From the line with "Where should I click to: Click the oval" to the line with "tap(457, 710)", copy out only those lines, substituting "key" for every "legend" and leaving all else as it is.

---------- GIVEN INFORMATION ----------

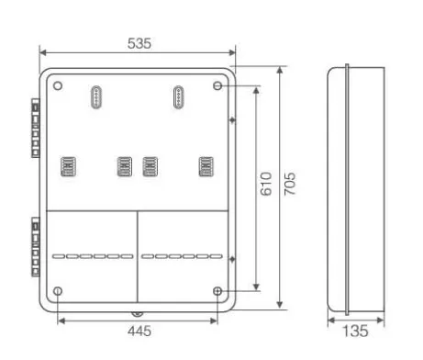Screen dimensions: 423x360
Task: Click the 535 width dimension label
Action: click(x=139, y=43)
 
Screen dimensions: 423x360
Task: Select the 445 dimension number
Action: click(x=139, y=331)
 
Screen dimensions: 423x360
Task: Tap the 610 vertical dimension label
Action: click(x=266, y=184)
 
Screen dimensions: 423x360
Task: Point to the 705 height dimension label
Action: click(x=290, y=184)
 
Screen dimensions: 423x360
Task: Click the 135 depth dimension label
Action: click(x=355, y=331)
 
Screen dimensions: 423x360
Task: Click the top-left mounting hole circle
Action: click(x=58, y=85)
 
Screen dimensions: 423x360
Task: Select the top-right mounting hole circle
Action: click(x=217, y=85)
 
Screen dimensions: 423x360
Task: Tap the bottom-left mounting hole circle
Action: click(x=58, y=291)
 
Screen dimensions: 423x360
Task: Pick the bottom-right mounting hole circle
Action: click(x=217, y=291)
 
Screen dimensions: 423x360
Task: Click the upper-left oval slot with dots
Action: click(x=96, y=97)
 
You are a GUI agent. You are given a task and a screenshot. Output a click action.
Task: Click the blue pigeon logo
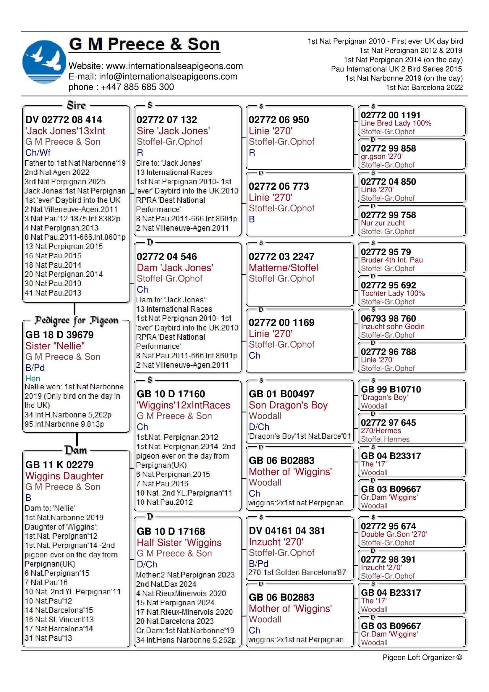(44, 62)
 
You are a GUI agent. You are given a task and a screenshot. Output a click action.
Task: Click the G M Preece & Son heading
(144, 44)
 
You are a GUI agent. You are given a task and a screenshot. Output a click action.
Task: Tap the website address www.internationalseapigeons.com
(174, 66)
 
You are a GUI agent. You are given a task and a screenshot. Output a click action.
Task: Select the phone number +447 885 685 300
(137, 87)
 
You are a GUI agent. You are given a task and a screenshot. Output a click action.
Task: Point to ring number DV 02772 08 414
(64, 120)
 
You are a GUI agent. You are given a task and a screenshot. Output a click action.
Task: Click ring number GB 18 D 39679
(59, 335)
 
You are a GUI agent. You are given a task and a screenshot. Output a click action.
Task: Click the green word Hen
(33, 379)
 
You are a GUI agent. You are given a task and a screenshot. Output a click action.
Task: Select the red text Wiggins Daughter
(64, 476)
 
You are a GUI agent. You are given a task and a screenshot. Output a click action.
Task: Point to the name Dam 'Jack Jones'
(175, 268)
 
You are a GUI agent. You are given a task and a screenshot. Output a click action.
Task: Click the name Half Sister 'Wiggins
(179, 543)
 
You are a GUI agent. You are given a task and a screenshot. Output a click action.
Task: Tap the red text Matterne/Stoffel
(283, 268)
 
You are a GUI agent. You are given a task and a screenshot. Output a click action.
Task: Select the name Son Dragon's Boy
(288, 405)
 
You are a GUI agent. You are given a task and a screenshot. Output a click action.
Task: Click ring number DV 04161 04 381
(287, 531)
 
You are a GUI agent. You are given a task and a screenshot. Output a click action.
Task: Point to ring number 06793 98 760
(388, 318)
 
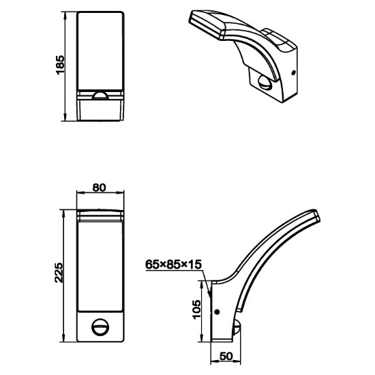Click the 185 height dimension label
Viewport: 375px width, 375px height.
click(60, 65)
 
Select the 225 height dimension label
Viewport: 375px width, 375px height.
click(59, 273)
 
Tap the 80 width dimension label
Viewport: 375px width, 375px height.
click(99, 188)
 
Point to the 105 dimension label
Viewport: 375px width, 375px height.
click(197, 310)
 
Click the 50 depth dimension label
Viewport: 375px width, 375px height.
click(226, 356)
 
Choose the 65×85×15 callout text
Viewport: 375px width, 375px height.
click(174, 265)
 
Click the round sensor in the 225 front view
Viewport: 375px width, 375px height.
click(100, 327)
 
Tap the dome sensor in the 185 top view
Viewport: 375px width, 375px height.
click(100, 95)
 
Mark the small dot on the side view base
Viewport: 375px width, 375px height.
click(217, 312)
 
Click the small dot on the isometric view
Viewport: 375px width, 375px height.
click(293, 73)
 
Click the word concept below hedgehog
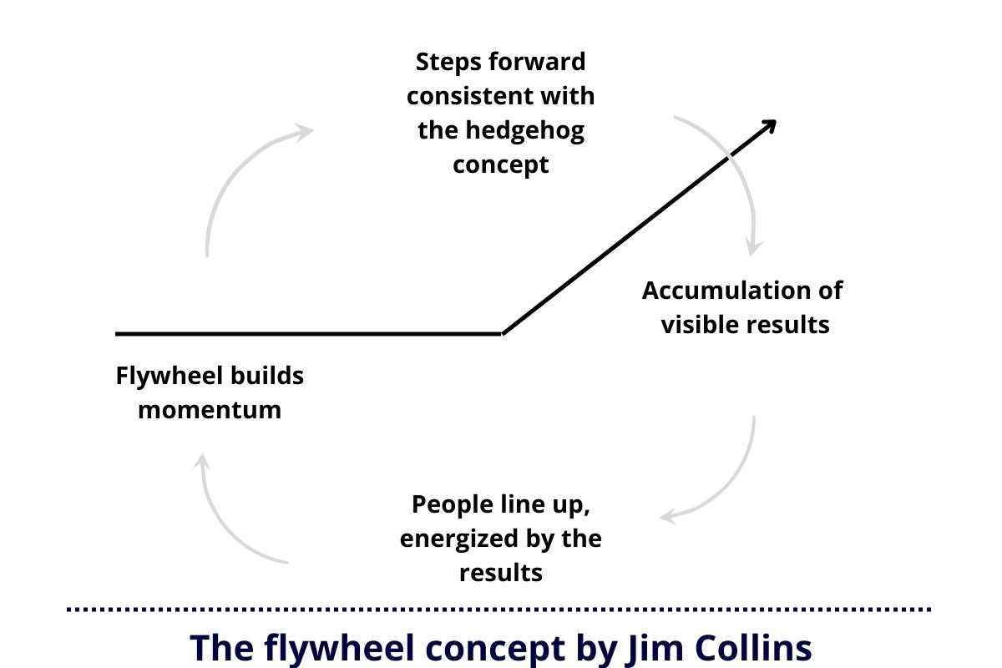tap(501, 164)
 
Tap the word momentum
tap(210, 410)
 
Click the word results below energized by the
tap(501, 573)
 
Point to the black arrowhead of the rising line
tap(769, 125)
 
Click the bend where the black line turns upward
tap(502, 333)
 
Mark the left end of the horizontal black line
tap(119, 333)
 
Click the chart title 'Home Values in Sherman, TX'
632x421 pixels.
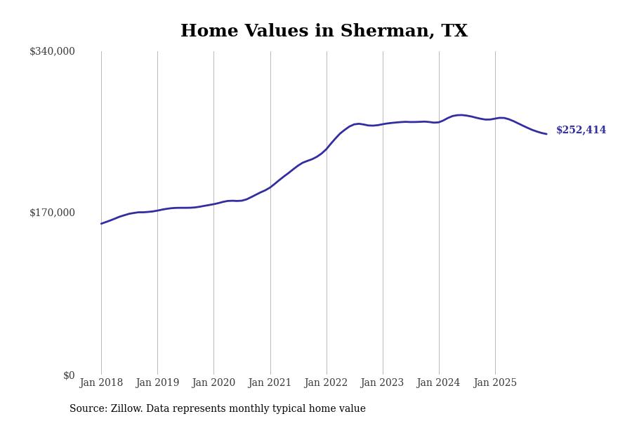[324, 32]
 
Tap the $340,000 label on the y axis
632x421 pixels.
[52, 51]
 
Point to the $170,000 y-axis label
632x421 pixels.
[52, 213]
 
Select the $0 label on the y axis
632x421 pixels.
[69, 375]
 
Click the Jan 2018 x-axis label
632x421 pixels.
[101, 383]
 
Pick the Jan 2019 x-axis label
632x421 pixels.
[157, 383]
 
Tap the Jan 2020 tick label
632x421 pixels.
[213, 383]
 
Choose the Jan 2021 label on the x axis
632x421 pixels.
[270, 383]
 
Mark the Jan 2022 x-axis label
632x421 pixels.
[327, 383]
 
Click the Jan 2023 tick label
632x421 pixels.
[383, 383]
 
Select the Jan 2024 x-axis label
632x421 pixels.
[439, 383]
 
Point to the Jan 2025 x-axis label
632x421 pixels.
[495, 383]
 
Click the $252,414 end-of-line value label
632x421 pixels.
[581, 131]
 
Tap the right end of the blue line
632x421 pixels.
[546, 134]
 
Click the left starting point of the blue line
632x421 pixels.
[101, 224]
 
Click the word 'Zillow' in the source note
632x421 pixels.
[127, 409]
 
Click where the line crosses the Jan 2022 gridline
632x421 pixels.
[327, 148]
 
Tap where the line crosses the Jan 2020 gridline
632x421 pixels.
[213, 204]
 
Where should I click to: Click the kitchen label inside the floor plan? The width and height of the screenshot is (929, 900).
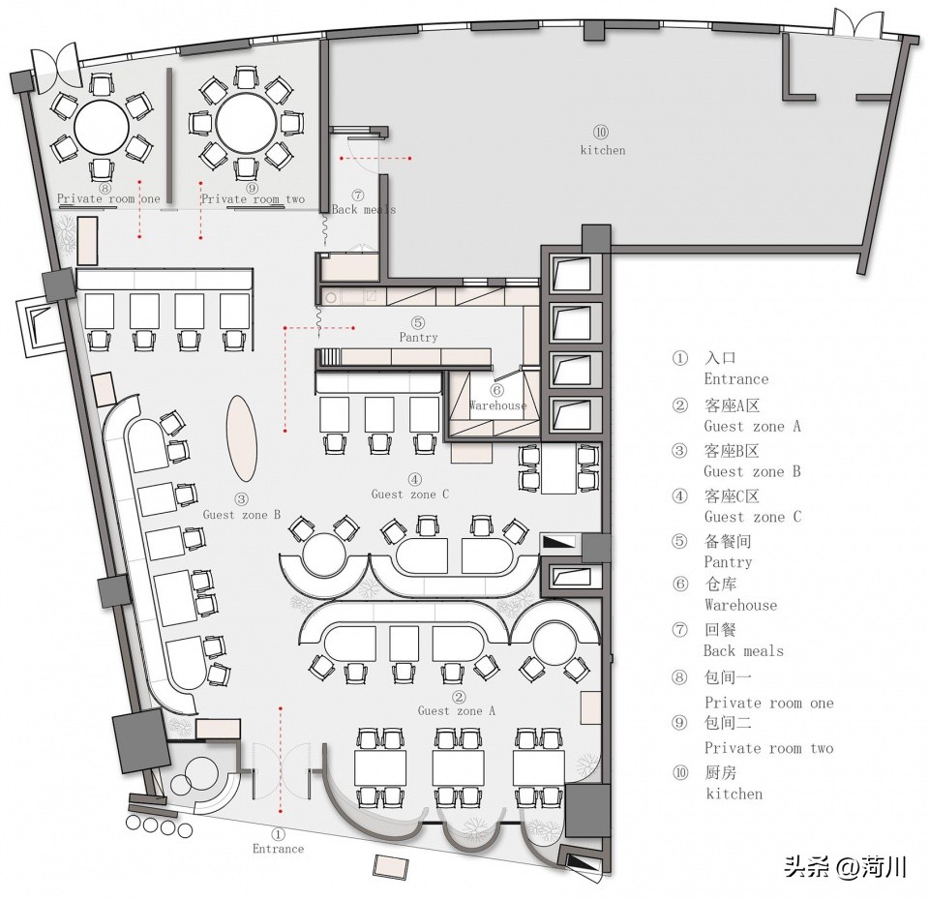tap(602, 150)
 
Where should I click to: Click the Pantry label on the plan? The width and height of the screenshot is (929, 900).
tap(418, 338)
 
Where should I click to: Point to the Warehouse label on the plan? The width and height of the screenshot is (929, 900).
tap(498, 405)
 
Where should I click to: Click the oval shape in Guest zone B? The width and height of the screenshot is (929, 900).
tap(243, 438)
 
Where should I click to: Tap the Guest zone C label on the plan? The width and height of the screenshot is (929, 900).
tap(410, 495)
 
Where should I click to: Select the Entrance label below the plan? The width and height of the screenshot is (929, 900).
tap(278, 849)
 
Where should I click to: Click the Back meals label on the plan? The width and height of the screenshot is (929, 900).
tap(363, 209)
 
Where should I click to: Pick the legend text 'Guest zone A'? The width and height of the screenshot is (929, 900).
tap(752, 426)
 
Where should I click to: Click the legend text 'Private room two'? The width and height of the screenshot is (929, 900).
tap(768, 748)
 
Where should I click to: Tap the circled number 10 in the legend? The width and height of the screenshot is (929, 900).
tap(679, 772)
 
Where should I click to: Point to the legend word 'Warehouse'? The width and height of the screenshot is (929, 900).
tap(740, 605)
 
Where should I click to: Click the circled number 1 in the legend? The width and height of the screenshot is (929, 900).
tap(679, 358)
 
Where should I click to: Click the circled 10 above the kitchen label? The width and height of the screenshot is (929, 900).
tap(601, 132)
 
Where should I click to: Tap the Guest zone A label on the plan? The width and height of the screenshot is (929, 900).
tap(457, 710)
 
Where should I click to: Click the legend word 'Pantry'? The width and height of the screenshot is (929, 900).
tap(728, 562)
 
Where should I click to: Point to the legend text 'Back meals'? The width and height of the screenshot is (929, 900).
tap(743, 651)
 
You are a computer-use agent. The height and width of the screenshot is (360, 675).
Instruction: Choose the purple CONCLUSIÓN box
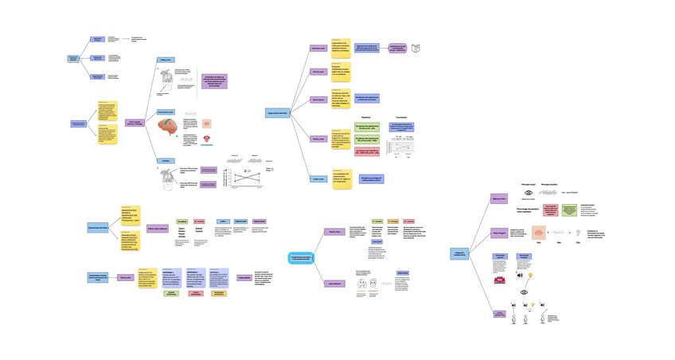[x=244, y=277]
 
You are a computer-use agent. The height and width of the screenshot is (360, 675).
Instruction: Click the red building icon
[x=500, y=280]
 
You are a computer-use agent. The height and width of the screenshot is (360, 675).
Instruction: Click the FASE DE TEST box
[x=240, y=221]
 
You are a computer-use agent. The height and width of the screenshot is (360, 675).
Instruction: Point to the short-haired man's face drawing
[x=362, y=283]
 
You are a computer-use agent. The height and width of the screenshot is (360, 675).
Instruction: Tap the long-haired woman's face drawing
[x=386, y=283]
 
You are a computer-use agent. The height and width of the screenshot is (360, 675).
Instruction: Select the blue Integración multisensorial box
[x=458, y=253]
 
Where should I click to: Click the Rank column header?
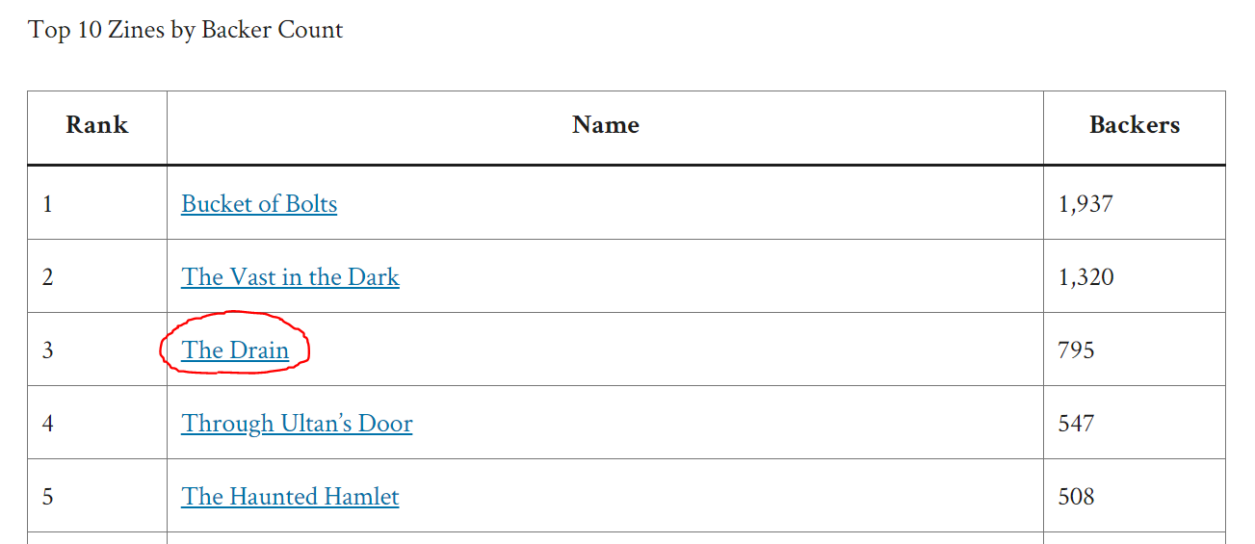coord(96,125)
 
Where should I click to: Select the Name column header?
coord(605,125)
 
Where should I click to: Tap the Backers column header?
coord(1134,125)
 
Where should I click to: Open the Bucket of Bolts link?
coord(259,204)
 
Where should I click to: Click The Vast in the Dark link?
coord(290,277)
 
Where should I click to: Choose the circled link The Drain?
coord(235,350)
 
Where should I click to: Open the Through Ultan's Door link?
coord(297,424)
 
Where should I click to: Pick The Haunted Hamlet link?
coord(290,497)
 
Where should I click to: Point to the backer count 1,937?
coord(1085,204)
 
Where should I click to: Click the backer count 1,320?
coord(1085,277)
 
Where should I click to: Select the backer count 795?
coord(1076,350)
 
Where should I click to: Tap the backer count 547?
coord(1076,424)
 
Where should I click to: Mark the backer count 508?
coord(1076,497)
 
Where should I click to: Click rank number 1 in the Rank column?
coord(47,204)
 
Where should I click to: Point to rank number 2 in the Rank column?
coord(47,277)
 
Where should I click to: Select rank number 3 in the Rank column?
coord(47,350)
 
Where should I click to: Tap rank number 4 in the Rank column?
coord(47,424)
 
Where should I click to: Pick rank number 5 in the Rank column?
coord(47,497)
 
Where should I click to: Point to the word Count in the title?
coord(310,30)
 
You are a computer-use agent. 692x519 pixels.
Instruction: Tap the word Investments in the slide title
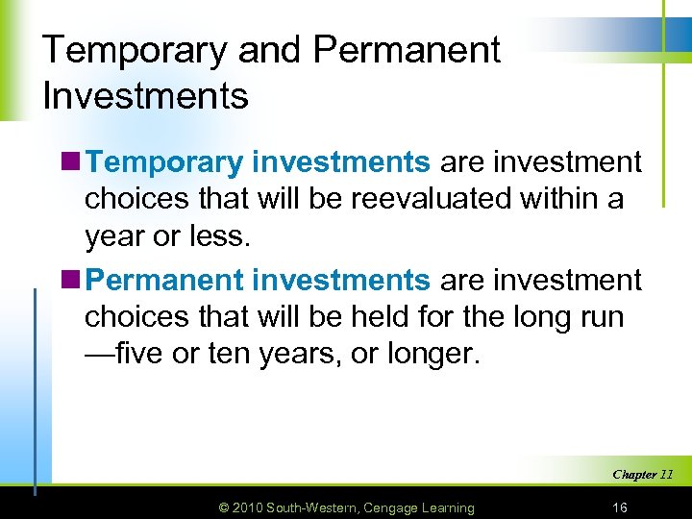[x=145, y=96]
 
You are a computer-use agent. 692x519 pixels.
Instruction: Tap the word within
[x=565, y=200]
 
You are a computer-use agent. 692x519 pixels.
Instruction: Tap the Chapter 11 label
[x=642, y=474]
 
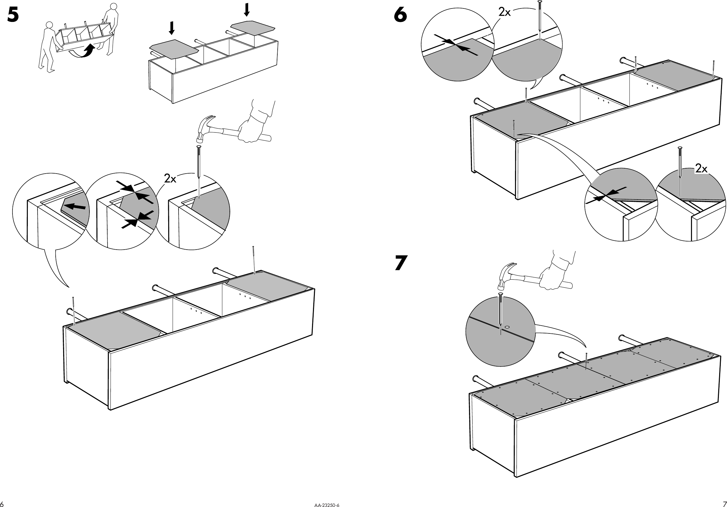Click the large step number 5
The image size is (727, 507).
[13, 15]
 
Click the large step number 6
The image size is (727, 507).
[400, 15]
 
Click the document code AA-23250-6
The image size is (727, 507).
[326, 505]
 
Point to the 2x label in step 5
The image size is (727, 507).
[170, 179]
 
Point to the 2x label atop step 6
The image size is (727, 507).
[504, 12]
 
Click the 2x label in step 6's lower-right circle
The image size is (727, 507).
[701, 169]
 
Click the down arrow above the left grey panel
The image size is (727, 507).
[171, 28]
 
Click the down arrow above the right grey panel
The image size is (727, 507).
[246, 9]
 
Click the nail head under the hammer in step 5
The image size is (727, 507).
[199, 147]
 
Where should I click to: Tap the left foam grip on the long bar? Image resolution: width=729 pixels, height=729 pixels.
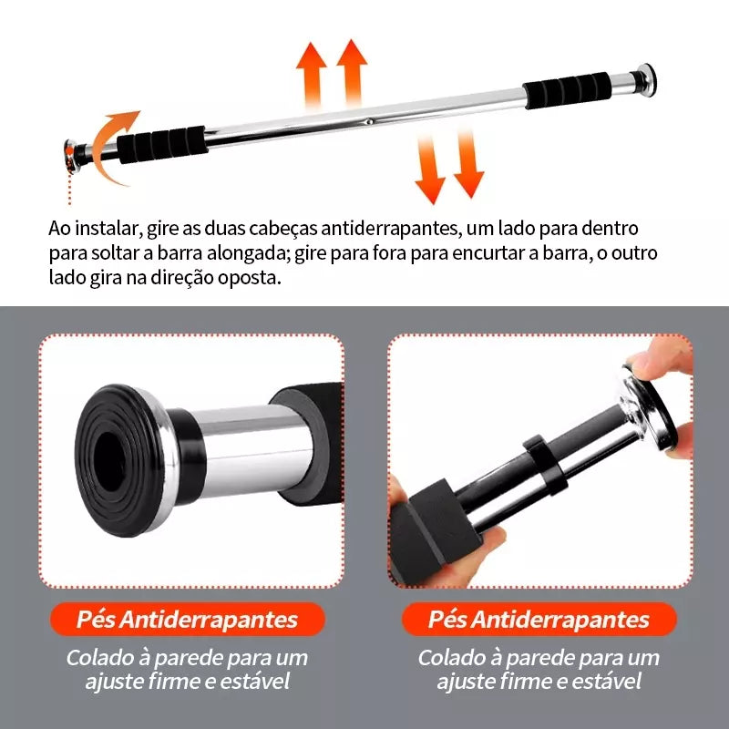pyautogui.click(x=161, y=144)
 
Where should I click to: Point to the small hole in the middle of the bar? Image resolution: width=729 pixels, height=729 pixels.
pyautogui.click(x=369, y=122)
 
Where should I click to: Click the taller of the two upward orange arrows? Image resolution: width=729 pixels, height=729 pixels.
pyautogui.click(x=352, y=73)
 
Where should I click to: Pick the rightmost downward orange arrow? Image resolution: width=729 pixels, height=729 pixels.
pyautogui.click(x=468, y=164)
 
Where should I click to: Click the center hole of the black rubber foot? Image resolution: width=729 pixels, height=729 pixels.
pyautogui.click(x=109, y=462)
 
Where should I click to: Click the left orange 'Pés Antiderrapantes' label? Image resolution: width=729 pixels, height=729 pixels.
pyautogui.click(x=187, y=619)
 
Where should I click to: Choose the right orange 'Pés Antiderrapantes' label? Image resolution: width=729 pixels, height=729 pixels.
pyautogui.click(x=539, y=619)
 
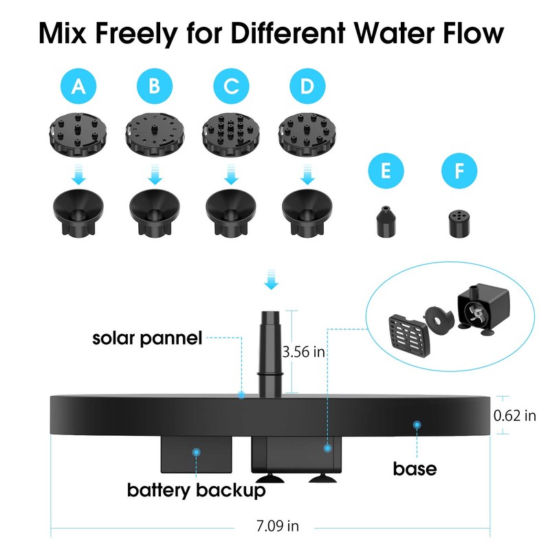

----------

EXERCISE ANSWER —
Where should I click to: Click the oval shape in Guest zone B? The width and height of the screenshot is (929, 900).
tap(243, 438)
 
Where should I click to: Tap the Guest zone C label on the plan? The width and height of the screenshot is (929, 900).
tap(410, 495)
 
Where should I click to: Select the Entrance label below the plan? The width and height of the screenshot is (929, 900).
tap(278, 849)
 
Where should I click to: Click the Back meals label on the plan? The width and height of the screenshot is (929, 900).
tap(363, 209)
 
Where should I click to: Pick the key text 'Guest zone A'? The width and height of the screenshot is (929, 900).
tap(752, 426)
 
Where should I click to: Click the key text 'Private room two'? The width and height of the screenshot is (929, 900).
tap(768, 748)
 
Where should I click to: Tap the circled number 10 in the key? The width and height of the screenshot is (929, 900).
tap(679, 772)
 
Where should I click to: Point to the key word 'Warehouse'? The width and height of the screenshot is (929, 900).
tap(740, 605)
 
Where should I click to: Click the circled number 1 in the key? The width and height of the screenshot is (929, 900).
tap(679, 358)
 
Where should I click to: Click the circled 10 above the kitchen label? The width and height of the screenshot is (929, 900).
tap(601, 132)
 
Where should I click to: Tap the Guest zone A label on the plan? The width and height of the screenshot is (929, 900).
tap(457, 710)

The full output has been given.